====== Information supplied
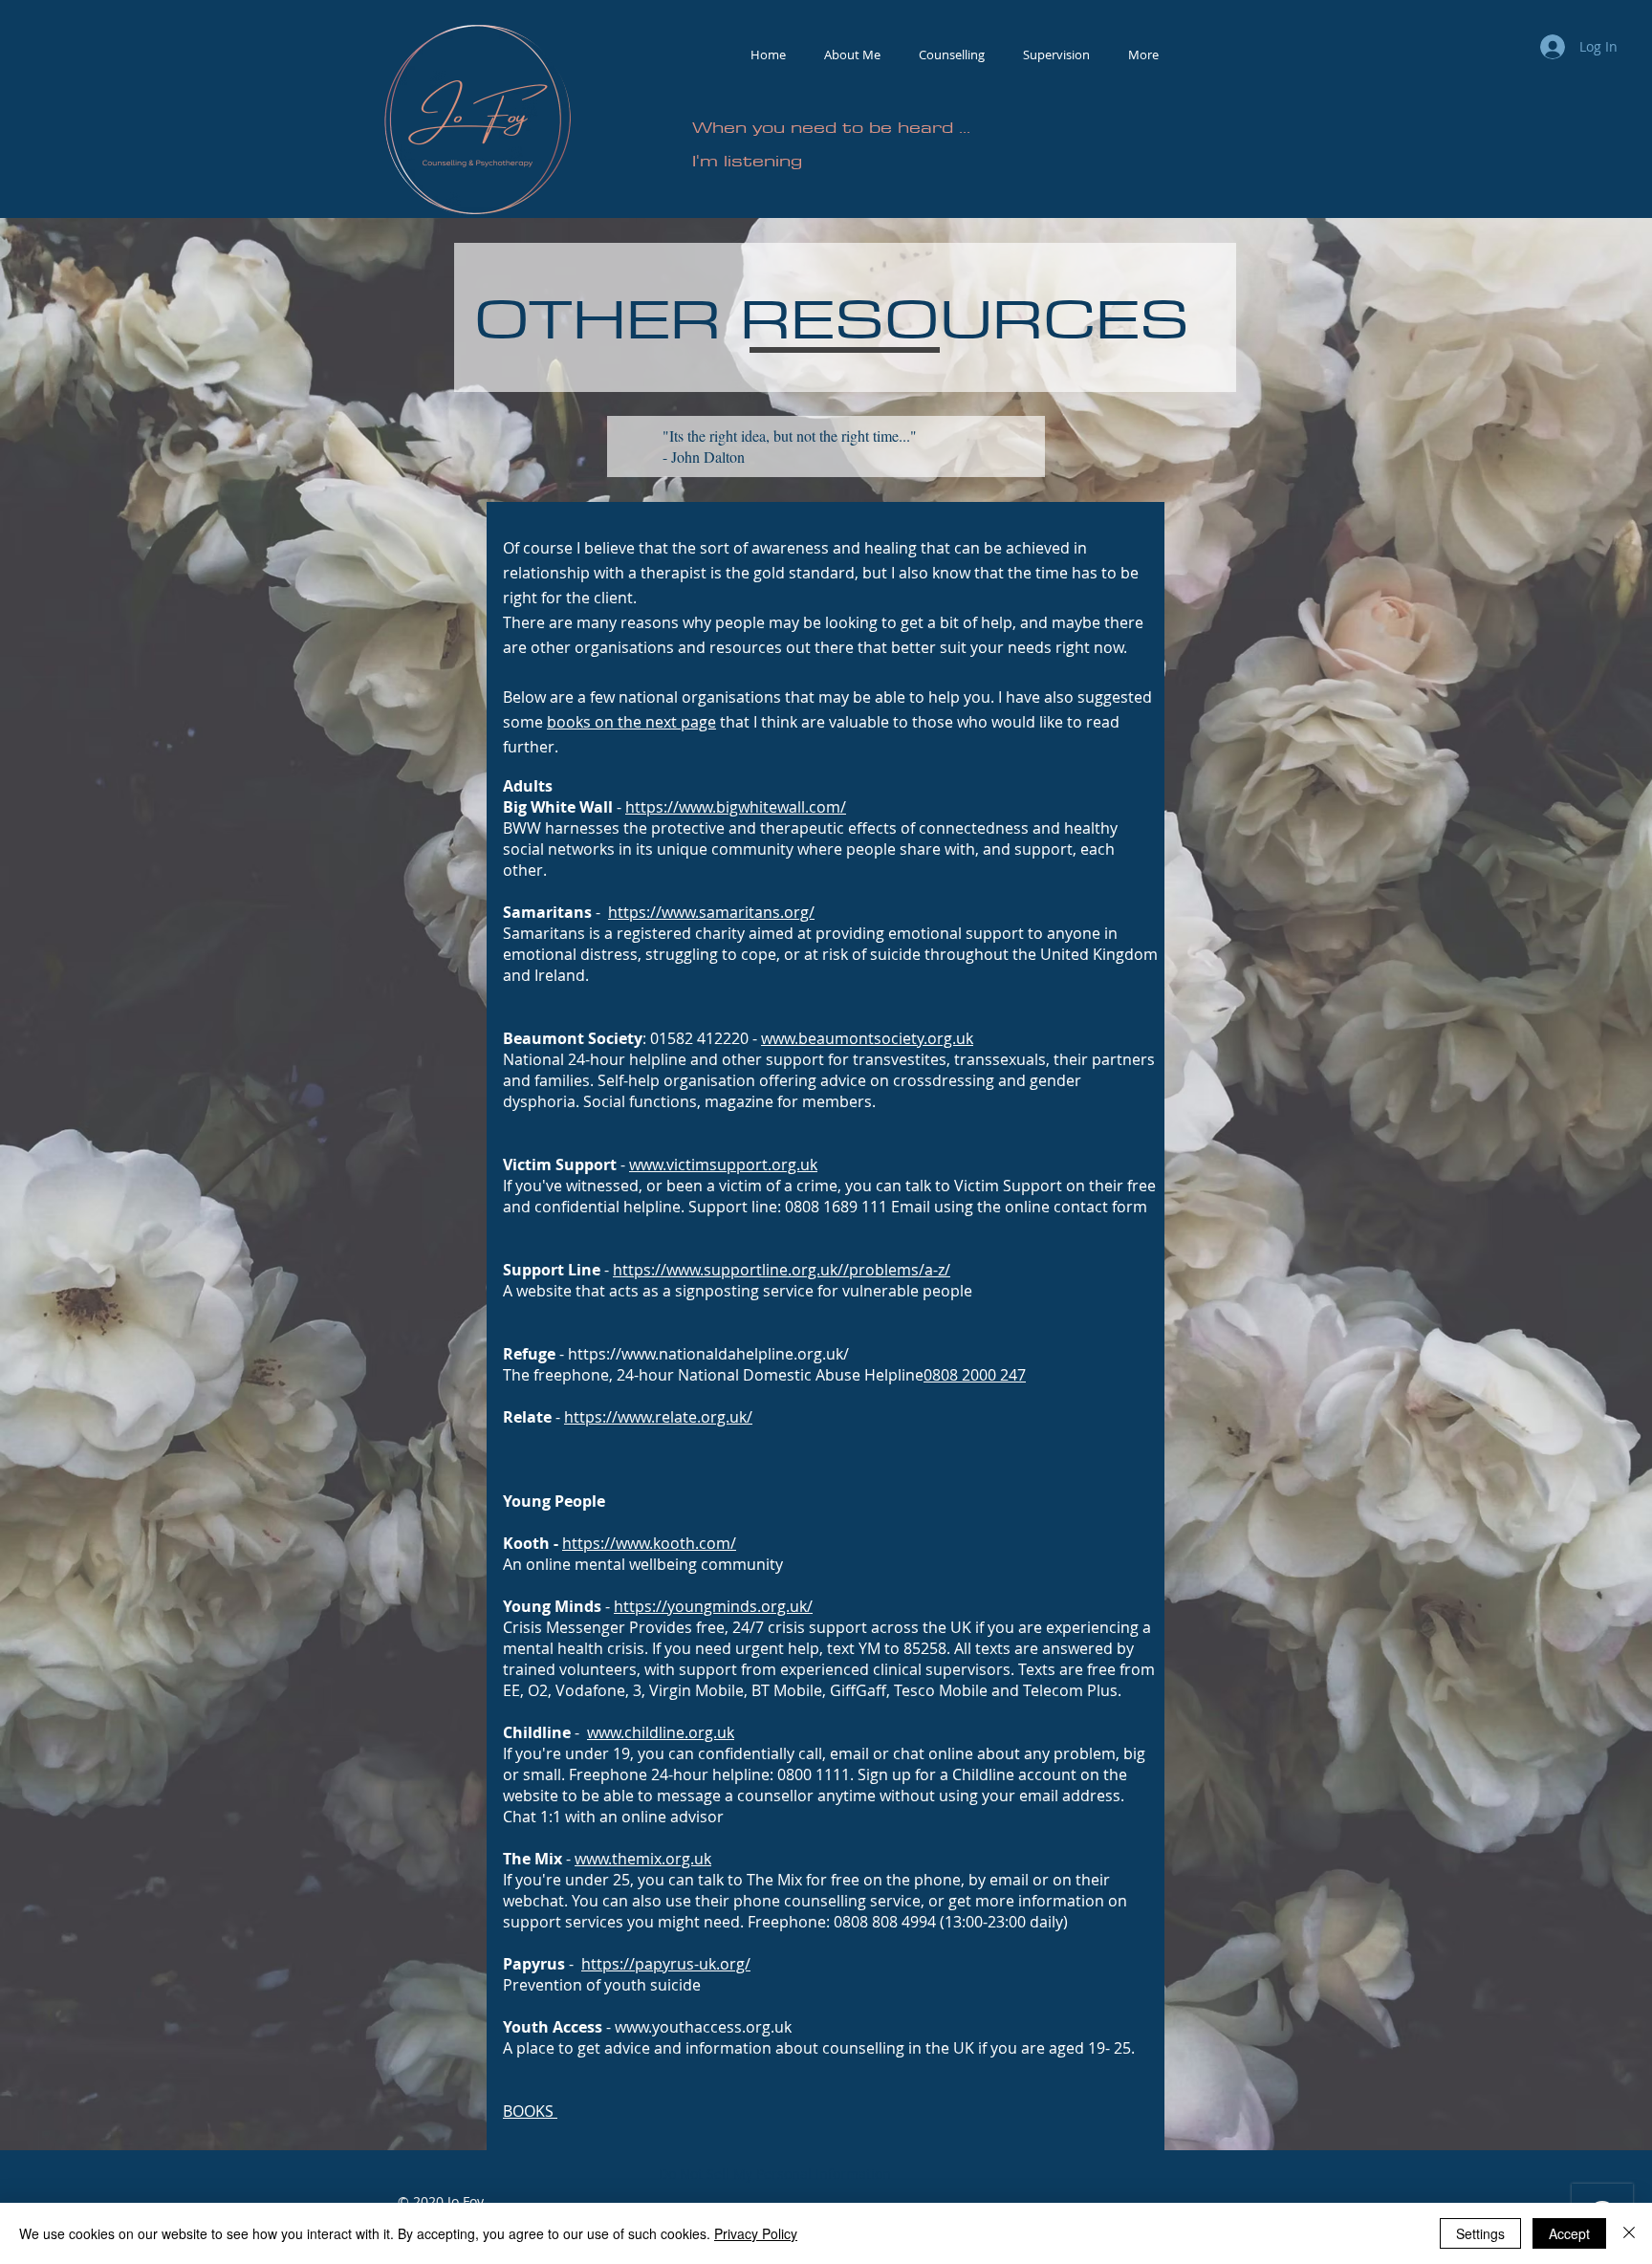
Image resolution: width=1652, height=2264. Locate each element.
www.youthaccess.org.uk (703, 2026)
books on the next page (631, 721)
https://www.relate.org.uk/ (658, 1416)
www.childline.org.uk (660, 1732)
============
====== Information supplied
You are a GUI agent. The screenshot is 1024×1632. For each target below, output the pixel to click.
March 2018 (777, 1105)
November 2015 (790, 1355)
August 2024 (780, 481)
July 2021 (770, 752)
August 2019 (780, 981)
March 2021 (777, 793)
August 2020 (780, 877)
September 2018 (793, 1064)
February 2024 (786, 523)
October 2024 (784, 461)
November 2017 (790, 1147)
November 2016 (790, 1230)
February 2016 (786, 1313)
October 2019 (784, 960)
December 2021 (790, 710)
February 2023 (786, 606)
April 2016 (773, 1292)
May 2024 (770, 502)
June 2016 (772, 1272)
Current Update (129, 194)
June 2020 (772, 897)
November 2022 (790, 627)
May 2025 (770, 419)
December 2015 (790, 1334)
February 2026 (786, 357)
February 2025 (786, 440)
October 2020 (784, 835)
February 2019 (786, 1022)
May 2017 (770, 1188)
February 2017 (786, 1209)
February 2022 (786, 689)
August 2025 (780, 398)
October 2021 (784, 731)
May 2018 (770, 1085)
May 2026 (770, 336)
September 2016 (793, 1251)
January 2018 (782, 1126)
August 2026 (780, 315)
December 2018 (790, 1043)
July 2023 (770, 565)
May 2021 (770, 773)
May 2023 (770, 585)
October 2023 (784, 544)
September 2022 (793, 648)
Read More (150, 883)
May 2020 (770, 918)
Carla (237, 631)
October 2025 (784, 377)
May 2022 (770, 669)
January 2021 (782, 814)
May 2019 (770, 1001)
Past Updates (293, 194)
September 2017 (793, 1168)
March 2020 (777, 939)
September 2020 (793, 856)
============
> _Exercise description_
Set apart and copy each line of the records that holds the word "November".

> _Solution to the problem_
November 2015 (790, 1355)
November 2017 (790, 1147)
November 2016 (790, 1230)
November 2022 (790, 627)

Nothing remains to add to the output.